I am both the beloved friend and worst enemy of the inclusion work of Silicon Valley. The dichotomy of these two realities feels strange to me, but not unfamiliar. As a black man from Compton and accomplished software engineer, I have experienced the privileges rarely achieved by people that come from underprivileged backgrounds. I feel included. But as a Protestant and Reformed Christian, the microaggressions I have suffered reminds me that my faith bears little value in the tech world. There is no space for my religious identity when I read between the lines of Silicon Valley’s prevailing narrative of inclusion. I am neither resentful nor surprised by this fact. But the disparate experiences I’ve encountered as a black man and a Christian make me wonder—what is the real goal of inclusion?
The idea of inclusion is more enigmatic than people care to admit. Not everyone even means the same thing when they use the word. And no, the dictionary is not much of a help. Merriam Webster defines inclusion as “the action or state of including or of being included within a group or structure.” But what does this mean for tech?

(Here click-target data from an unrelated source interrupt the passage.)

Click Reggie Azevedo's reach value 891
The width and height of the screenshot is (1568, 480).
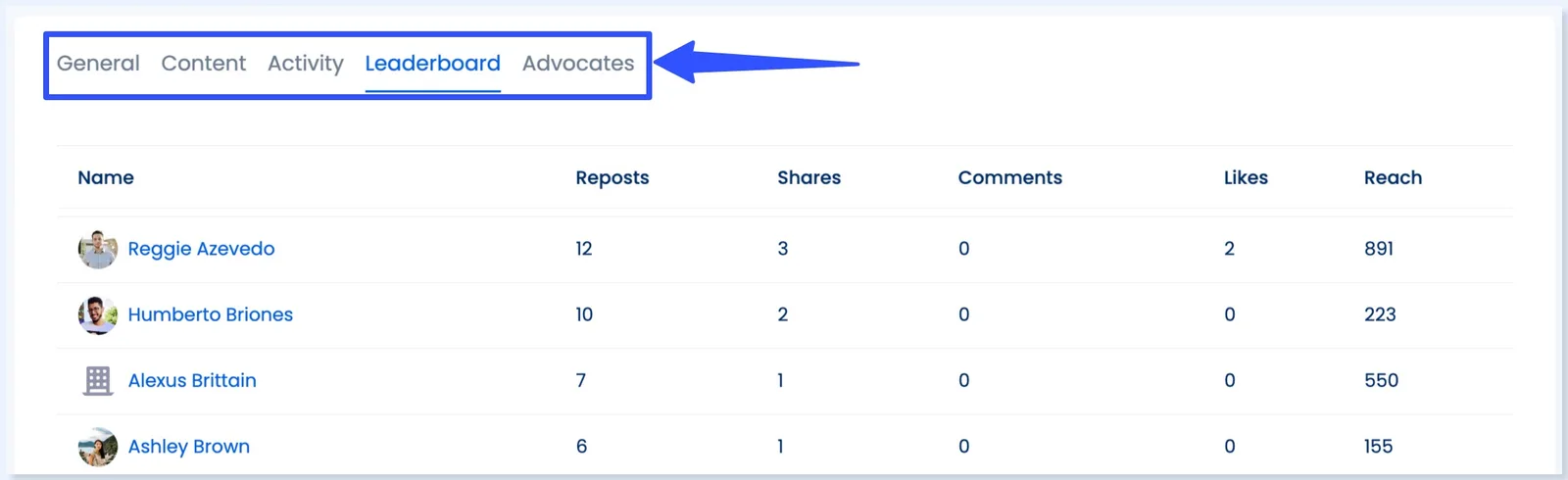(1378, 249)
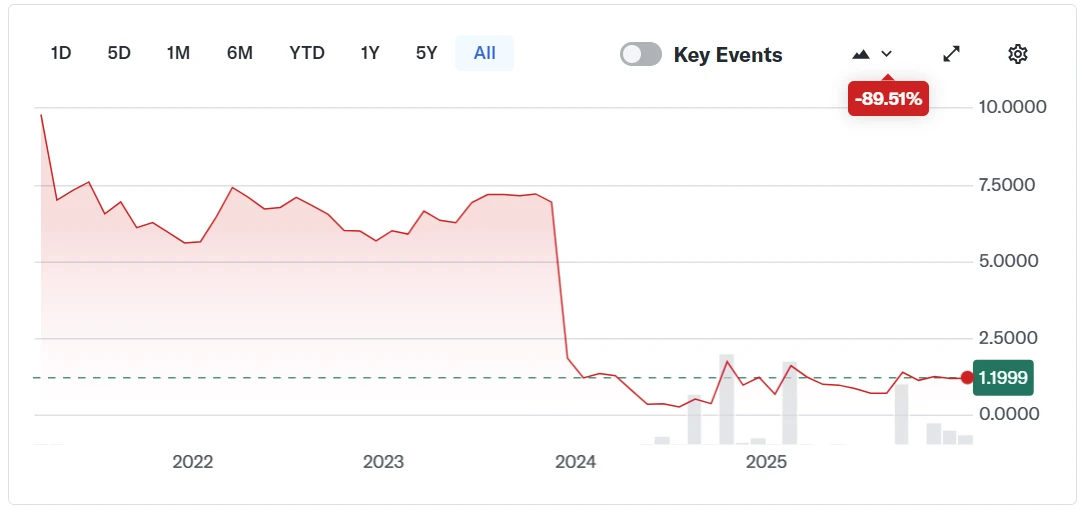Expand chart to full screen
The width and height of the screenshot is (1085, 511).
(952, 54)
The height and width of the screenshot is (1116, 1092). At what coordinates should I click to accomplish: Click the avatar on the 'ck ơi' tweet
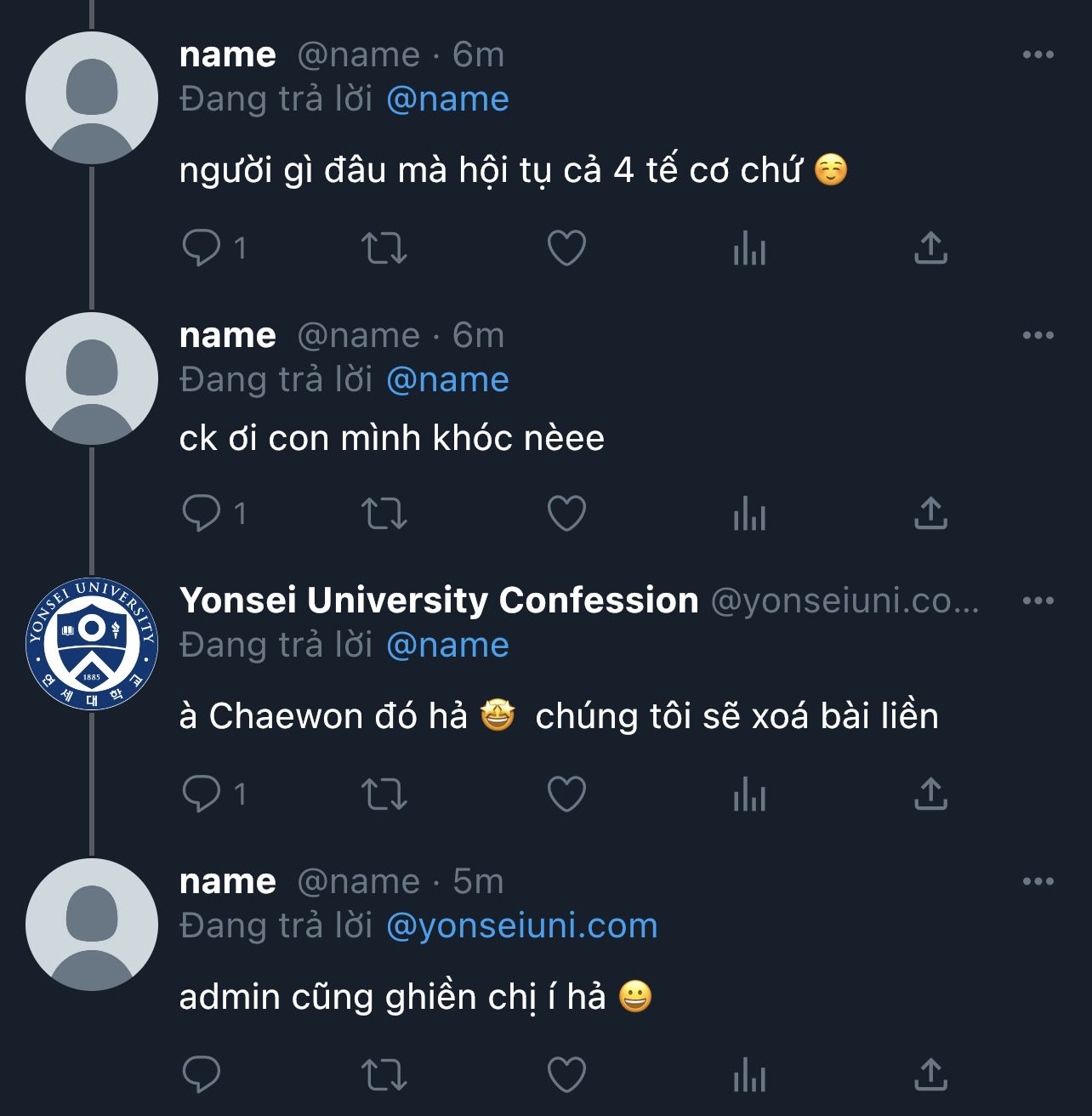(x=92, y=379)
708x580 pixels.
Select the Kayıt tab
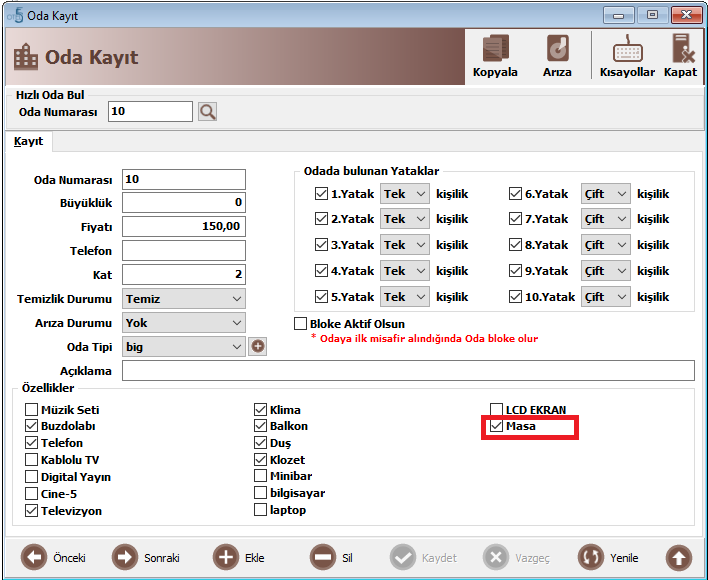tap(28, 141)
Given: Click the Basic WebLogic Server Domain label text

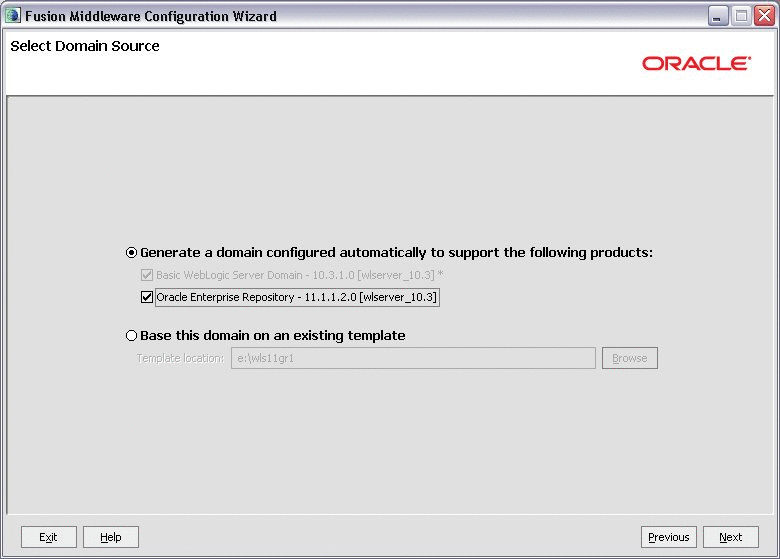Looking at the screenshot, I should pyautogui.click(x=299, y=275).
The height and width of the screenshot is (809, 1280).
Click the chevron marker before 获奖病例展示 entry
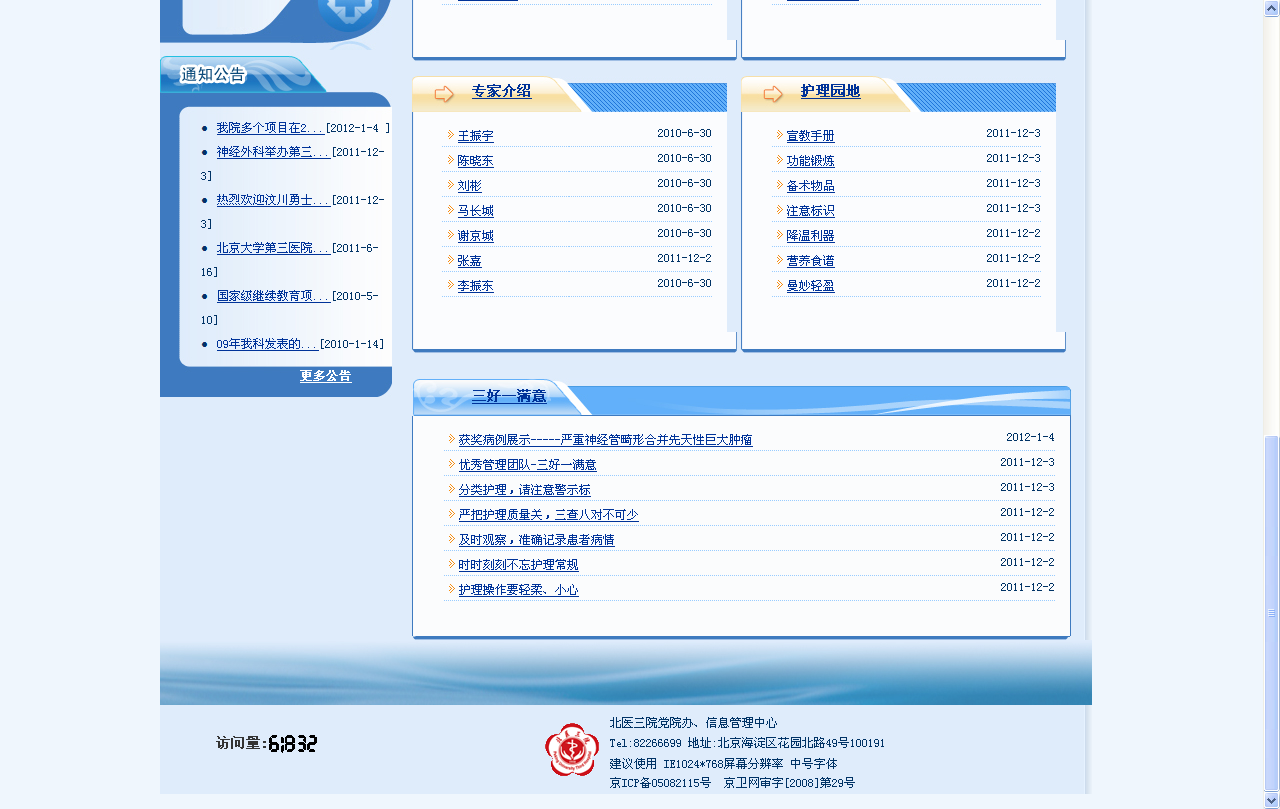(x=452, y=438)
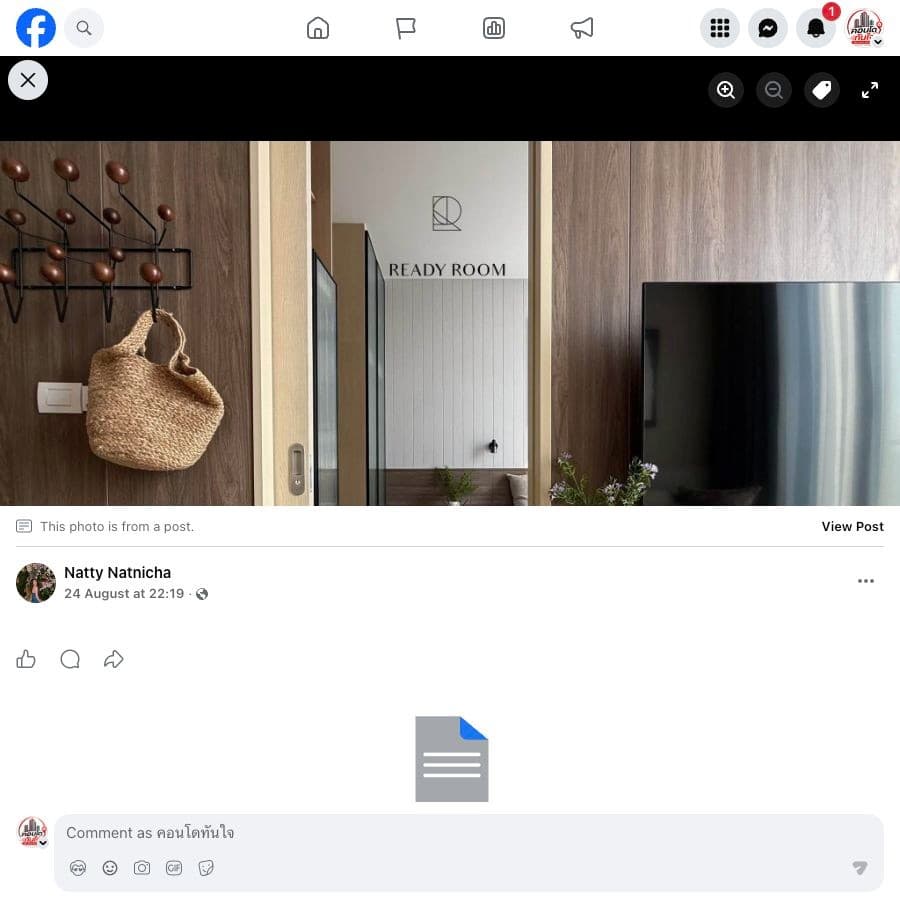Open the Insights chart icon
Viewport: 900px width, 900px height.
pyautogui.click(x=494, y=28)
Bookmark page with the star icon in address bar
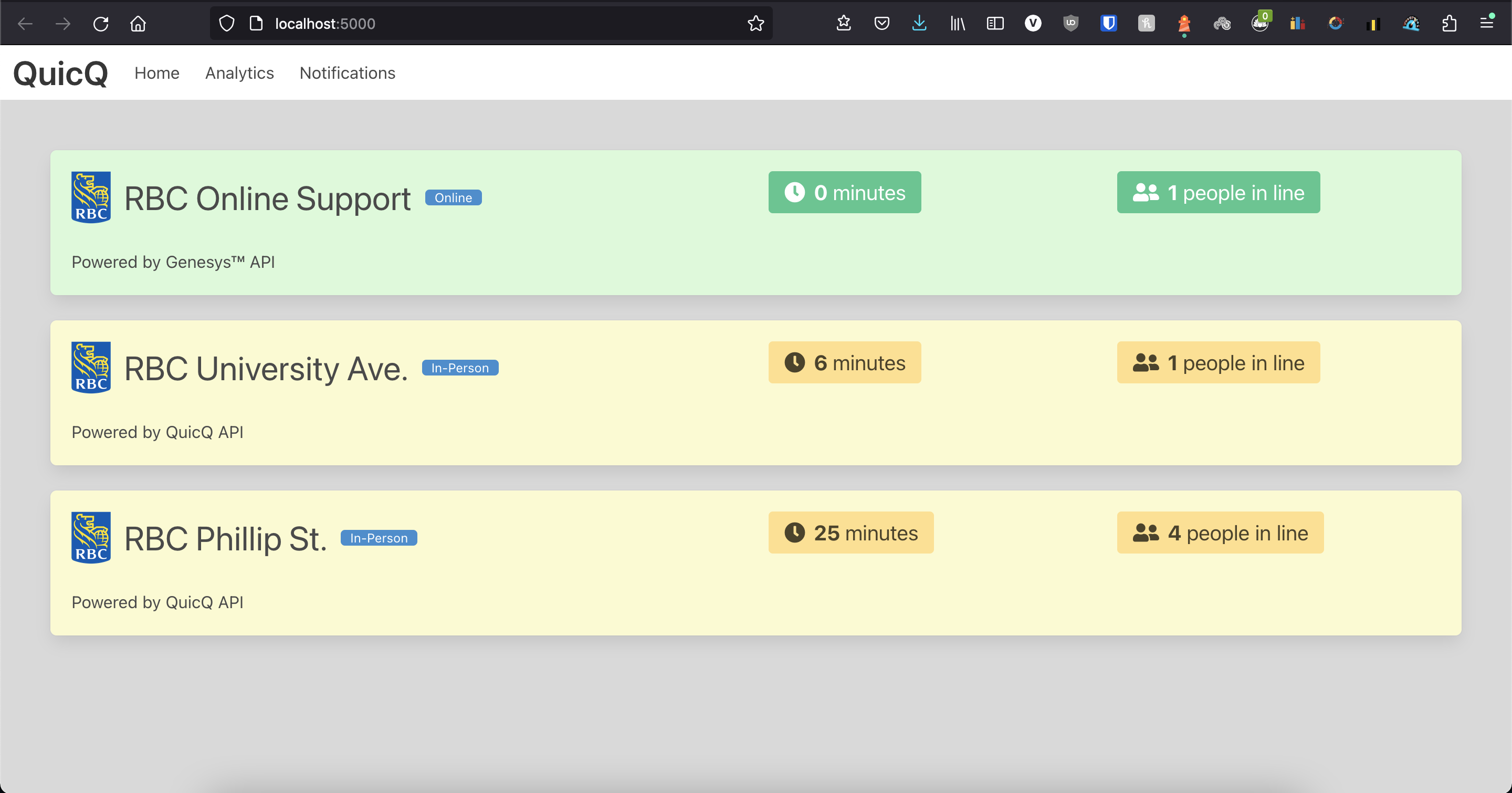 (x=755, y=24)
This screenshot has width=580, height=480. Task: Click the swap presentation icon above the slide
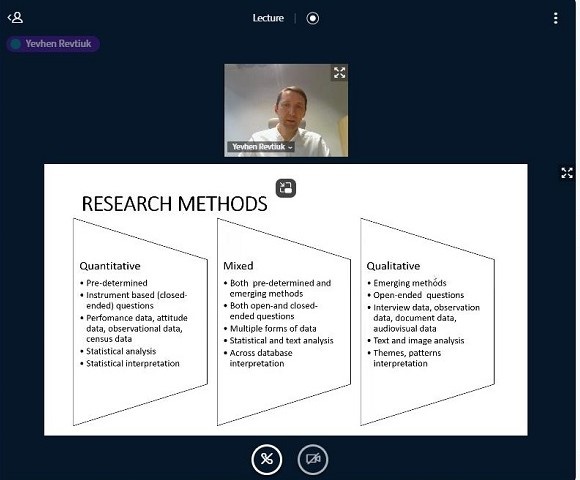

What is this group that we want to make more inclusive? What does a diverse and inclusive Silicon Valley look like?
For those not in the know, the great promise of inclusion in tech is that companies will benefit from a more innovative workforce and the competitive advantages that come with it. This stands upon the understanding that innovation requires people to think differently about challenges and see opportunities that competitors have missed. Having diverse perspectives at the table fosters the right conditions for innovation to occur. Building teams around people of differing backgrounds and worldviews enables the collaboration that otherwise would not occur in strictly homogenous groups.
But how does a company know when it is diverse enough to reap these benefits? Suppose this occurs when its workforce reflects the demographics of its customers. This idea is attractive because it is customer-focused and measurable. Suppose that we only look at the racial demographics in America as estimated by the U.S. Census Bureau. Companies might target a racial/ethnic breakdown of 62% white, 13% black, 5% Asian, and 17% Hispanic or Latinx of any race. The gender breakdown should split 50–50 between male and female. Assuming that a company achieves those numbers, would they be diverse enough?
So far, I have implied that racial, ethnic, and gender classes are the most important targets of inclusion. Many in tech believe this. But what about the inclusion of other groups? Consider political preference, for instance. According to Pew Research, 40% of Americans consider themselves independent (as I do). Democrats account for 30% of the population, while 24% identify as Republican. And what about religion? Christians make up 70% of the U.S. population. Another 23% of Americans do not affiliate themselves with any religion. The remaining 7% are Jewish, Muslim, Hindu, Buddhist, etc.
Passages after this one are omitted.